Saat mengintip di antara dua gedung perumahan itu, tersembulah sang purnama bulat sempurna. Bersinar aduhai menemani pekatnya malam. Bulan yang terlihat di depan kedua mata ini benar-benar besar, bersinar terang sekali sampai bopeng-bopeng bulan pun bisa dilihat dengan jelas, dia begitu dekat meskipun tak akan pernah tergapai. Di saat-saat seperti inilah selelu terbesit penyesalan, kenapa saya tidak memiliki kamera SLR/DSLR dan tidak pula bisa memakai kamera tersebut untuk mengabadikan saat-saat menakjubkan seperti ini?!

Saya pulang masih dengan perasaan takjub, seumur hidup saya pikir, bulan malam ini adalah bulan yang paling indah yang pernah saya lihat. Subhanallah!

Seperti biasa pula, saya pulang dan bersiap-siap untuk pergi kuliah pagi. Saat melangkah keluar pukul 06:40, saat membuka pintu gedung, lagi-lagi perasaan aneh akan pagi itu terasa kembali, pagi itu terasa sangat gelap dengan langit yang masih hitam pekat. Ada apakah dengan langit malam itu?

Saya pun ( kembali ) berlari mengejar kereta antar kota, duduk manis, lalu tidur untuk merapel waktu tidur yang terpotong tadi malam, tertidur menunggu kereta melaju menembus pagi kelam tak berawan. Bel kereta berbunyi dengan khas nya, mengalun suara perempuan untuk pemberentian terakhir pagi itu, membangunkan sebagian besar penumpang termasuk saya. Saat membuka kedua mata ini, semburat jingga menerobos masuk retina, melonjakkan adrenalin untuk membuka mata sepenuhnya, lagi-lagi saya melihat hal yang terlalu menakjubkan untuk diungkapkan dengan kata-kata.
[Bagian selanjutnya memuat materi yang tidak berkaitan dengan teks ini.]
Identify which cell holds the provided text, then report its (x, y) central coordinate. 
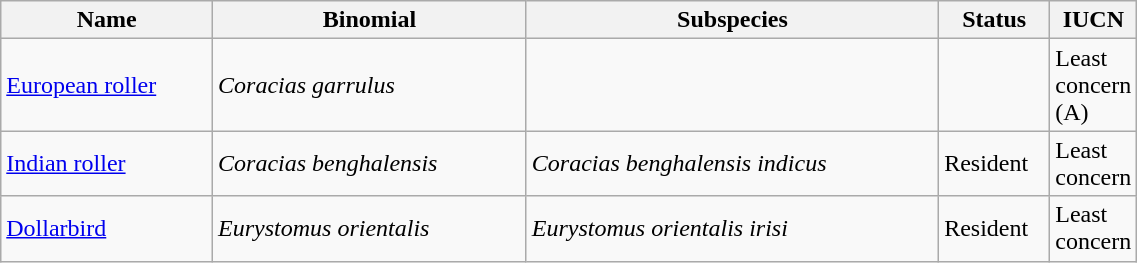
Coracias garrulus (370, 85)
Eurystomus orientalis irisi (732, 228)
Subspecies (732, 20)
European roller (107, 85)
IUCN (1094, 20)
Name (107, 20)
Eurystomus orientalis (370, 228)
Least concern(A) (1094, 85)
Dollarbird (107, 228)
Status (994, 20)
Coracias benghalensis indicus (732, 164)
Coracias benghalensis (370, 164)
Indian roller (107, 164)
Binomial (370, 20)
For the text-containing cell, return its midpoint in (X, Y) coordinate format. 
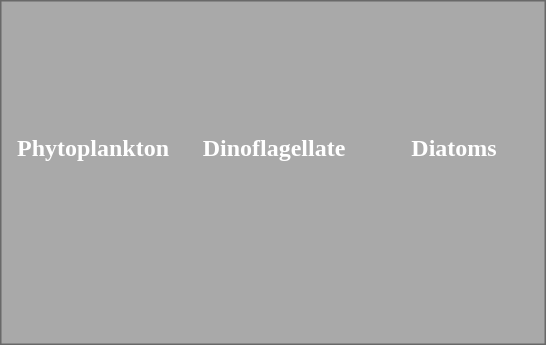
Diatoms (454, 231)
Phytoplankton (93, 231)
Dinoflagellate (274, 231)
Locate the cell with the specified text and output its (X, Y) center coordinate. 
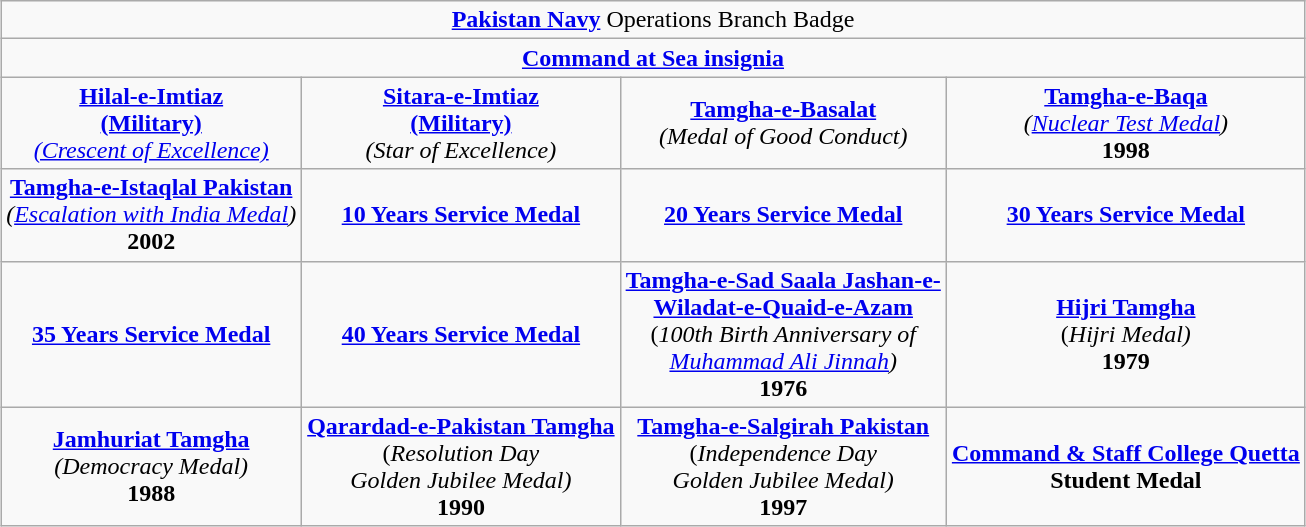
Sitara-e-Imtiaz(Military)(Star of Excellence) (461, 123)
Tamgha-e-Baqa(Nuclear Test Medal)1998 (1126, 123)
Qarardad-e-Pakistan Tamgha(Resolution DayGolden Jubilee Medal)1990 (461, 466)
Command & Staff College QuettaStudent Medal (1126, 466)
Command at Sea insignia (654, 58)
Hijri Tamgha(Hijri Medal)1979 (1126, 334)
Tamgha-e-Sad Saala Jashan-e-Wiladat-e-Quaid-e-Azam(100th Birth Anniversary ofMuhammad Ali Jinnah)1976 (783, 334)
Jamhuriat Tamgha(Democracy Medal)1988 (152, 466)
Tamgha-e-Basalat(Medal of Good Conduct) (783, 123)
35 Years Service Medal (152, 334)
Tamgha-e-Istaqlal Pakistan(Escalation with India Medal)2002 (152, 215)
Pakistan Navy Operations Branch Badge (654, 20)
20 Years Service Medal (783, 215)
10 Years Service Medal (461, 215)
40 Years Service Medal (461, 334)
Tamgha-e-Salgirah Pakistan(Independence DayGolden Jubilee Medal)1997 (783, 466)
Hilal-e-Imtiaz(Military)(Crescent of Excellence) (152, 123)
30 Years Service Medal (1126, 215)
Return the [X, Y] coordinate for the center point of the cell that contains the specified text.  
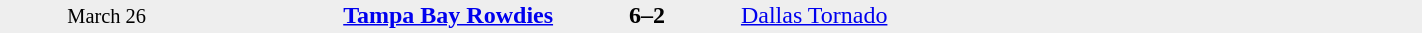
March 26 [106, 16]
Dallas Tornado [910, 15]
Tampa Bay Rowdies [384, 15]
6–2 [648, 15]
Search for the cell housing the specified text and yield its [X, Y] center coordinate. 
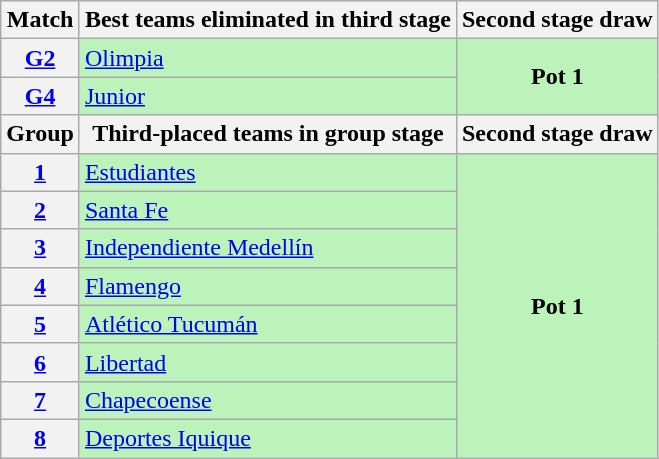
G4 [40, 96]
Best teams eliminated in third stage [268, 20]
Atlético Tucumán [268, 324]
Chapecoense [268, 400]
Flamengo [268, 286]
Junior [268, 96]
Olimpia [268, 58]
Independiente Medellín [268, 248]
2 [40, 210]
3 [40, 248]
6 [40, 362]
G2 [40, 58]
Third-placed teams in group stage [268, 134]
4 [40, 286]
Santa Fe [268, 210]
8 [40, 438]
1 [40, 172]
Deportes Iquique [268, 438]
Match [40, 20]
Group [40, 134]
Libertad [268, 362]
7 [40, 400]
Estudiantes [268, 172]
5 [40, 324]
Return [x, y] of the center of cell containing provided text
Baiklah, akan saya rangkai dalam kata-kata bila memang bisa. Langit pagi itu berwarna kehijauan ( hijau tosca mungkin ? ) dengan semburat jingga dan ungu disekelilingnya juga biru yang tak terdefinisikan, sedangkan di sepertiga bagian bawah dari langit pagi itu, terbentang sebuah garis horisontal bewarna kelabu. Aha! Akhirnya saya melihat apa yang mereka katakan dengan 'HORIZON'. Saya melihatnya! Terbentang panjang tak terputus sepanjang perjalanan. Tak tahu lagi apa yang bisa saya jelaskan tentang malam dan pagi itu. Entah. Semuanya begitu indah pada tempatnya.

Malam itu mengawali pagi itu dan pagi itu mengawali sore itu, sore yang kelabu karena saya harus menulis ujian yang belum saya persiapkan. Ahhh... Tuhan memang Maha Pemberi, dia memberikan apa yang paling saya butuhkan hari itu. Hati yang teduh di pagi yang saru.